Your instructions: Without any pictures, the records below should be reproduced exactly.

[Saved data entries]
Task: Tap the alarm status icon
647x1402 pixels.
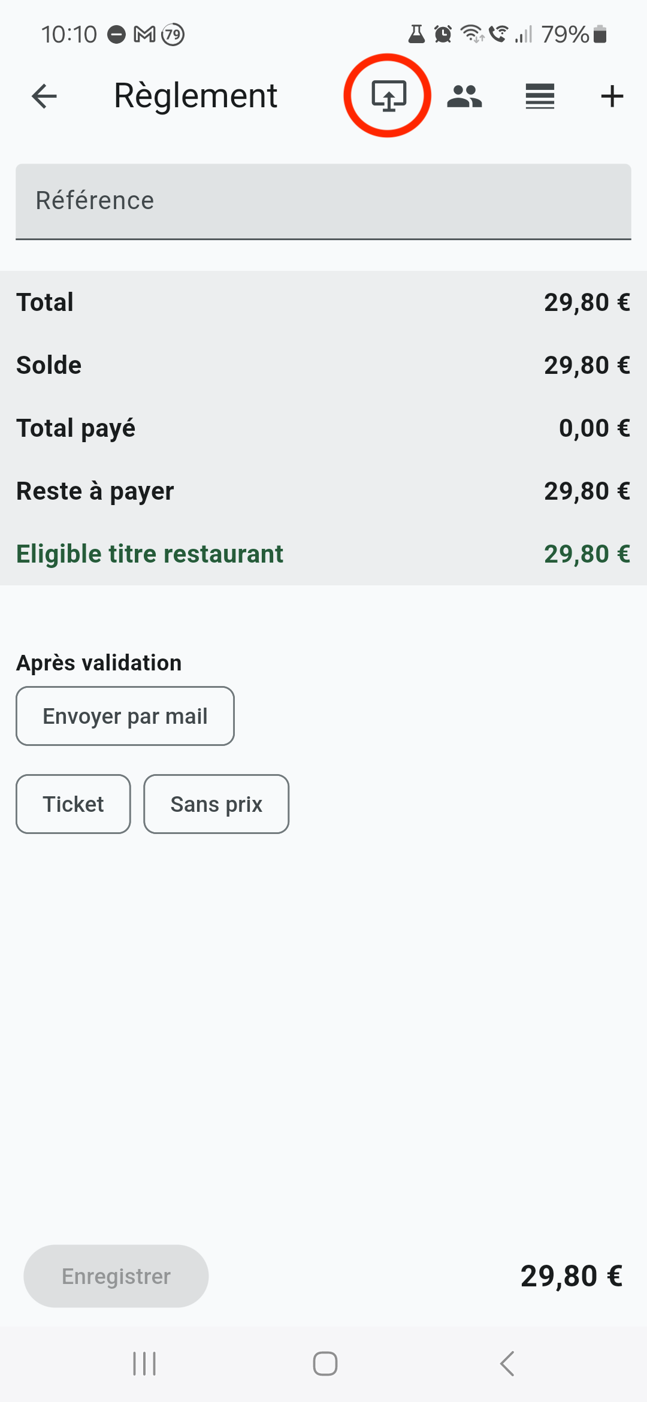Action: click(x=443, y=35)
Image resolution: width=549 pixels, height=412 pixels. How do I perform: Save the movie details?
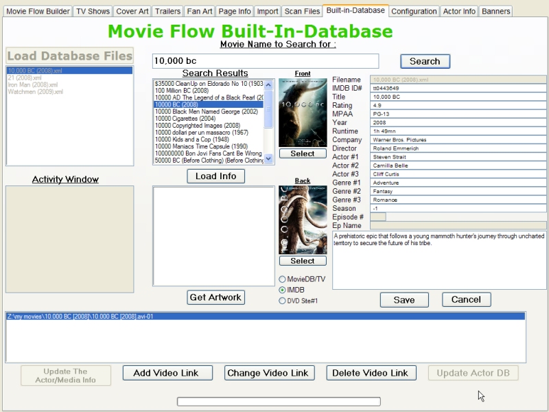point(404,300)
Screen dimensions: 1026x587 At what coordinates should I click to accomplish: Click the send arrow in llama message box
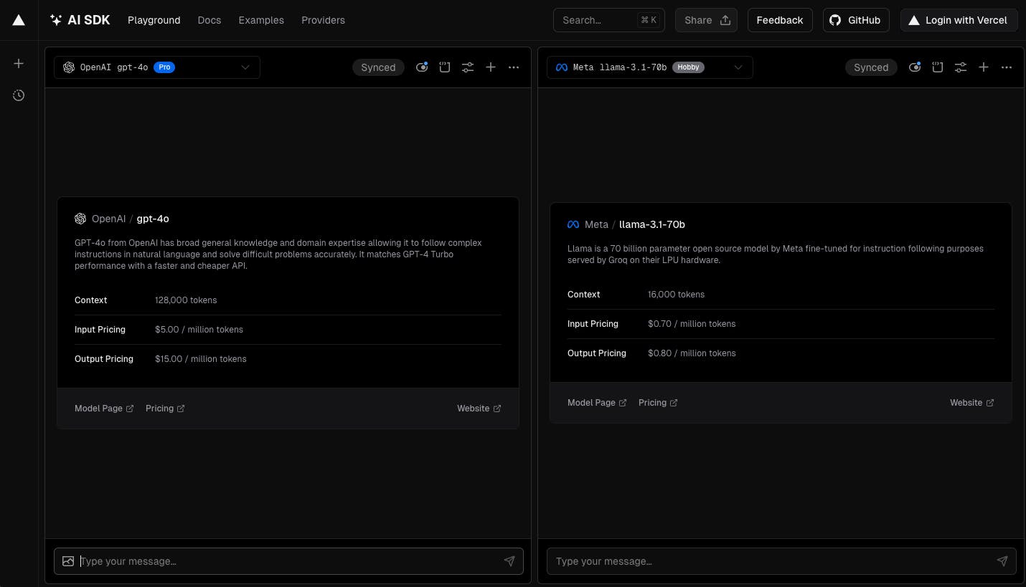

The answer:
Task: Tap the alarm status icon
647x1402 pixels.
Action: click(x=443, y=35)
Image resolution: width=549 pixels, height=412 pixels. How do I perform: Save the movie details?
point(404,300)
Screen dimensions: 1026x587 At what coordinates should I click to accomplish: Click the send arrow in llama message box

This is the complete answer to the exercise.